**EXERCISE TASK:** Please print every line of the listing below without changing a single character.

**DATA FOR THIS EXERCISE:**
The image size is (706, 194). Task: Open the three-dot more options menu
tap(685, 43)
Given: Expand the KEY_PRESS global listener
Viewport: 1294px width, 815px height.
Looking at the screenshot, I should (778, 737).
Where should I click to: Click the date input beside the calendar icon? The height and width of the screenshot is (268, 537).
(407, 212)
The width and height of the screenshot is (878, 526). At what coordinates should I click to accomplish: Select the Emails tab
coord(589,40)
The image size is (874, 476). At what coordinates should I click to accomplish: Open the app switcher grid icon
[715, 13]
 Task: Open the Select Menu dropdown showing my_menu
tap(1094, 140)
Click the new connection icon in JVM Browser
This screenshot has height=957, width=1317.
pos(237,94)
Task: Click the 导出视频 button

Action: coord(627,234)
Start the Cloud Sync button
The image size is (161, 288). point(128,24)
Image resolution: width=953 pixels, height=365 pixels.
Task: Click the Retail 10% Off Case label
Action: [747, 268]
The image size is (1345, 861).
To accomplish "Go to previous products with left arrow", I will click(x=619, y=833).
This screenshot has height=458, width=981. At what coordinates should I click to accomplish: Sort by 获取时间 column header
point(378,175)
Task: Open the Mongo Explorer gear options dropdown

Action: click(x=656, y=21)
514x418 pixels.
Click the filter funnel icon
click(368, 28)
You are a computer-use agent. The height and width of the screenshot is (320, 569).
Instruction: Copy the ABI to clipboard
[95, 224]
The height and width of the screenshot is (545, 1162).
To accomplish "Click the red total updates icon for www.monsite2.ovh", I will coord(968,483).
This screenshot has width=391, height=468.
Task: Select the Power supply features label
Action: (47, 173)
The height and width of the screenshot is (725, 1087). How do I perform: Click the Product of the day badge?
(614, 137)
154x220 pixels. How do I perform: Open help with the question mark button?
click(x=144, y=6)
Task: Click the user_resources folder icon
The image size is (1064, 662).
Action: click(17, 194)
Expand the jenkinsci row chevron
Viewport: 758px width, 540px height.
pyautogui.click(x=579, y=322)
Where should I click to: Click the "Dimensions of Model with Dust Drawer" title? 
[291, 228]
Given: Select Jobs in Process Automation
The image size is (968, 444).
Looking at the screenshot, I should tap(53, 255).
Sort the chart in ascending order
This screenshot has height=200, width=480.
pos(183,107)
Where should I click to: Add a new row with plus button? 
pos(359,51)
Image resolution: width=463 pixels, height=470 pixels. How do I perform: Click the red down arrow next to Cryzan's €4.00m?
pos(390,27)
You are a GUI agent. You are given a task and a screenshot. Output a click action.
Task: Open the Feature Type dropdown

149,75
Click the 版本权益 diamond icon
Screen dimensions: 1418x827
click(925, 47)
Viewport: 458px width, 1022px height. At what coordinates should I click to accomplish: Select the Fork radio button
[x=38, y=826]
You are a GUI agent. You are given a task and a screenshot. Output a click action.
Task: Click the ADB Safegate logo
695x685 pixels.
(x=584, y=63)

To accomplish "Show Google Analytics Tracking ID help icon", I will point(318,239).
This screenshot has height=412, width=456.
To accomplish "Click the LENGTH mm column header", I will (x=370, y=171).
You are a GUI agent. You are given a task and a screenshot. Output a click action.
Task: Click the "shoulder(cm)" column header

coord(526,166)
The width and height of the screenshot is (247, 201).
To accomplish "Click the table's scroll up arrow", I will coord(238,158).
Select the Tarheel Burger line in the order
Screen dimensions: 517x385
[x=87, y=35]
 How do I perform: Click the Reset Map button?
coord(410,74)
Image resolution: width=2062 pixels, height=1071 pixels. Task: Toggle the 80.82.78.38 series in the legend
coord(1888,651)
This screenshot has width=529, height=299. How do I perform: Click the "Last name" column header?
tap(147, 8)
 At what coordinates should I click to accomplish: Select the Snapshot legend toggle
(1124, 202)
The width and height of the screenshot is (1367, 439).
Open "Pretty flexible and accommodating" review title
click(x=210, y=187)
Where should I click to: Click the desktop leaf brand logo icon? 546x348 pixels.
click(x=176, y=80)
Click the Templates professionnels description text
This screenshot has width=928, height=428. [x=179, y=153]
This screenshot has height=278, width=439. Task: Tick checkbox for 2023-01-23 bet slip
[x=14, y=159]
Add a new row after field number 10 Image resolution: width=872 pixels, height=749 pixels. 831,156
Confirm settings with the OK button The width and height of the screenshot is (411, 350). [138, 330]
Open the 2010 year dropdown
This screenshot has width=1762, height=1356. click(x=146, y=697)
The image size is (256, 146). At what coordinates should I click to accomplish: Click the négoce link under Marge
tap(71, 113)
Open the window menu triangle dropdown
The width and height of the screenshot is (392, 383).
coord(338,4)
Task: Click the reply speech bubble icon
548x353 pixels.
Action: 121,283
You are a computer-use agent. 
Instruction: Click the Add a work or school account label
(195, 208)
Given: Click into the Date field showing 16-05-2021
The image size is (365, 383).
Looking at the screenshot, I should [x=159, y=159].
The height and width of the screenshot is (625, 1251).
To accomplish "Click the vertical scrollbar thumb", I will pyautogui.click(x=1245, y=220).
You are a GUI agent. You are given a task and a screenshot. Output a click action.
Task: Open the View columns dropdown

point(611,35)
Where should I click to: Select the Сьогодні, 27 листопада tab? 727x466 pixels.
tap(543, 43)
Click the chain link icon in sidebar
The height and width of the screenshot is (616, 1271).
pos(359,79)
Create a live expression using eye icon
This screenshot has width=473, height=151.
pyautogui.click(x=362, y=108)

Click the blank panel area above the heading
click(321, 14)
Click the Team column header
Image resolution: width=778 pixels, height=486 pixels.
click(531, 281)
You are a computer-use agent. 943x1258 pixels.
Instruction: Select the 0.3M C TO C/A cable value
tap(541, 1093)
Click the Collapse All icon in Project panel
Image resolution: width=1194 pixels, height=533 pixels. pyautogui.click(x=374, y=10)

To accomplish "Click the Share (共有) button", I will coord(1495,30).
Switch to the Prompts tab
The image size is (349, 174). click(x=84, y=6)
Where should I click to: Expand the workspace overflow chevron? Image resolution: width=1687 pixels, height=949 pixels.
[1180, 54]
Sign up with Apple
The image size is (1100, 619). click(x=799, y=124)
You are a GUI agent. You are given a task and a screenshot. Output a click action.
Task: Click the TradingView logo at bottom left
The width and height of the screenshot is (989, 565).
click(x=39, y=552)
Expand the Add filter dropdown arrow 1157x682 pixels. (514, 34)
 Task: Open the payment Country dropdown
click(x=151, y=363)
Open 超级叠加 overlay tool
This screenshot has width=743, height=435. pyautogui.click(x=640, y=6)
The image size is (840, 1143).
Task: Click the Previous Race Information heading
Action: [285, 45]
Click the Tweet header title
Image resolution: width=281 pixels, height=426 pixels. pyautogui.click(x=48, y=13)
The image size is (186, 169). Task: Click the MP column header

**ANSWER TO THE PROBLEM:**
The image size is (706, 194). Task: Open the three-dot more options menu
tap(685, 43)
Given: Expand the KEY_PRESS global listener
Viewport: 1294px width, 815px height.
Looking at the screenshot, I should (778, 737).
Where should I click to: Click the date input beside the calendar icon? The height and width of the screenshot is (268, 537).
(407, 212)
The width and height of the screenshot is (878, 526). At what coordinates should I click to accomplish: Select the Emails tab
coord(589,40)
The image size is (874, 476). At what coordinates should I click to accomplish: Open the app switcher grid icon
[715, 13]
 Task: Open the Select Menu dropdown showing my_menu
tap(1094, 140)
Click the new connection icon in JVM Browser
This screenshot has height=957, width=1317.
pos(237,94)
Task: Click the 导出视频 button

Action: coord(627,234)
Start the Cloud Sync button
The image size is (161, 288). point(128,24)
Image resolution: width=953 pixels, height=365 pixels.
Task: Click the Retail 10% Off Case label
Action: [747, 268]
The image size is (1345, 861).
To accomplish "Go to previous products with left arrow", I will click(x=619, y=833).
This screenshot has height=458, width=981. At what coordinates should I click to accomplish: Sort by 获取时间 column header
point(378,175)
Task: Open the Mongo Explorer gear options dropdown

Action: click(x=656, y=21)
514x418 pixels.
Click the filter funnel icon
click(368, 28)
You are a computer-use agent. The height and width of the screenshot is (320, 569).
Instruction: Copy the ABI to clipboard
[95, 224]
The height and width of the screenshot is (545, 1162).
To accomplish "Click the red total updates icon for www.monsite2.ovh", I will coord(968,483).
This screenshot has width=391, height=468.
Task: Select the Power supply features label
Action: (47, 173)
The height and width of the screenshot is (725, 1087). How do I perform: Click the Product of the day badge?
(614, 137)
154x220 pixels. How do I perform: Open help with the question mark button?
click(x=144, y=6)
Task: Click the user_resources folder icon
The image size is (1064, 662).
Action: click(17, 194)
Expand the jenkinsci row chevron
Viewport: 758px width, 540px height.
pyautogui.click(x=579, y=322)
Where should I click to: Click the "Dimensions of Model with Dust Drawer" title? 
[291, 228]
Given: Select Jobs in Process Automation
The image size is (968, 444).
Looking at the screenshot, I should tap(53, 255).
Sort the chart in ascending order
This screenshot has height=200, width=480.
pos(183,107)
Where should I click to: Add a new row with plus button? 
pos(359,51)
Image resolution: width=463 pixels, height=470 pixels. How do I perform: Click the red down arrow next to Cryzan's €4.00m?
pos(390,27)
You are a GUI agent. You are given a task and a screenshot. Output a click action.
Task: Open the Feature Type dropdown

149,75
Click the 版本权益 diamond icon
Screen dimensions: 1418x827
click(925, 47)
Viewport: 458px width, 1022px height. At what coordinates should I click to accomplish: Select the Fork radio button
[x=38, y=826]
You are a GUI agent. You are given a task and a screenshot. Output a click action.
Task: Click the ADB Safegate logo
695x685 pixels.
(x=584, y=63)

To accomplish "Show Google Analytics Tracking ID help icon", I will point(318,239).
This screenshot has height=412, width=456.
To accomplish "Click the LENGTH mm column header", I will (x=370, y=171).
You are a GUI agent. You are given a task and a screenshot. Output a click action.
Task: Click the "shoulder(cm)" column header

coord(526,166)
The width and height of the screenshot is (247, 201).
To accomplish "Click the table's scroll up arrow", I will coord(238,158).
Select the Tarheel Burger line in the order
Screen dimensions: 517x385
[x=87, y=35]
 How do I perform: Click the Reset Map button?
coord(410,74)
Image resolution: width=2062 pixels, height=1071 pixels. Task: Toggle the 80.82.78.38 series in the legend
coord(1888,651)
This screenshot has width=529, height=299. How do I perform: Click the "Last name" column header?
tap(147, 8)
 At what coordinates should I click to accomplish: Select the Snapshot legend toggle
(1124, 202)
The width and height of the screenshot is (1367, 439).
Open "Pretty flexible and accommodating" review title
click(x=210, y=187)
Where should I click to: Click the desktop leaf brand logo icon? 546x348 pixels.
click(x=176, y=80)
Click the Templates professionnels description text
This screenshot has width=928, height=428. [x=179, y=153]
This screenshot has height=278, width=439. Task: Tick checkbox for 2023-01-23 bet slip
[x=14, y=159]
Add a new row after field number 10 Image resolution: width=872 pixels, height=749 pixels. 831,156
Confirm settings with the OK button The width and height of the screenshot is (411, 350). [138, 330]
Open the 2010 year dropdown
This screenshot has width=1762, height=1356. click(x=146, y=697)
The image size is (256, 146). At what coordinates should I click to accomplish: Click the négoce link under Marge
tap(71, 113)
Open the window menu triangle dropdown
The width and height of the screenshot is (392, 383).
coord(338,4)
Task: Click the reply speech bubble icon
548x353 pixels.
Action: 121,283
You are a computer-use agent. 
Instruction: Click the Add a work or school account label
(195, 208)
Given: Click into the Date field showing 16-05-2021
The image size is (365, 383).
Looking at the screenshot, I should [x=159, y=159].
The height and width of the screenshot is (625, 1251).
To accomplish "Click the vertical scrollbar thumb", I will pyautogui.click(x=1245, y=220).
You are a GUI agent. You are given a task and a screenshot. Output a click action.
Task: Open the View columns dropdown

point(611,35)
Where should I click to: Select the Сьогодні, 27 листопада tab? 727x466 pixels.
tap(543, 43)
Click the chain link icon in sidebar
The height and width of the screenshot is (616, 1271).
pos(359,79)
Create a live expression using eye icon
This screenshot has width=473, height=151.
pyautogui.click(x=362, y=108)

Click the blank panel area above the heading
click(321, 14)
Click the Team column header
Image resolution: width=778 pixels, height=486 pixels.
click(531, 281)
You are a computer-use agent. 943x1258 pixels.
Instruction: Select the 0.3M C TO C/A cable value
tap(541, 1093)
Click the Collapse All icon in Project panel
Image resolution: width=1194 pixels, height=533 pixels. pyautogui.click(x=374, y=10)

To accomplish "Click the Share (共有) button", I will coord(1495,30).
Switch to the Prompts tab
The image size is (349, 174). click(x=84, y=6)
Where should I click to: Expand the workspace overflow chevron? Image resolution: width=1687 pixels, height=949 pixels.
[1180, 54]
Sign up with Apple
The image size is (1100, 619). click(x=799, y=124)
You are a GUI agent. You are given a task and a screenshot. Output a click action.
Task: Click the TradingView logo at bottom left
The width and height of the screenshot is (989, 565).
click(x=39, y=552)
Expand the Add filter dropdown arrow 1157x682 pixels. (514, 34)
 Task: Open the payment Country dropdown
click(x=151, y=363)
Open 超级叠加 overlay tool
This screenshot has width=743, height=435. pyautogui.click(x=640, y=6)
The image size is (840, 1143).
Task: Click the Previous Race Information heading
Action: [285, 45]
Click the Tweet header title
Image resolution: width=281 pixels, height=426 pixels. pyautogui.click(x=48, y=13)
The image size is (186, 169). Task: Click the MP column header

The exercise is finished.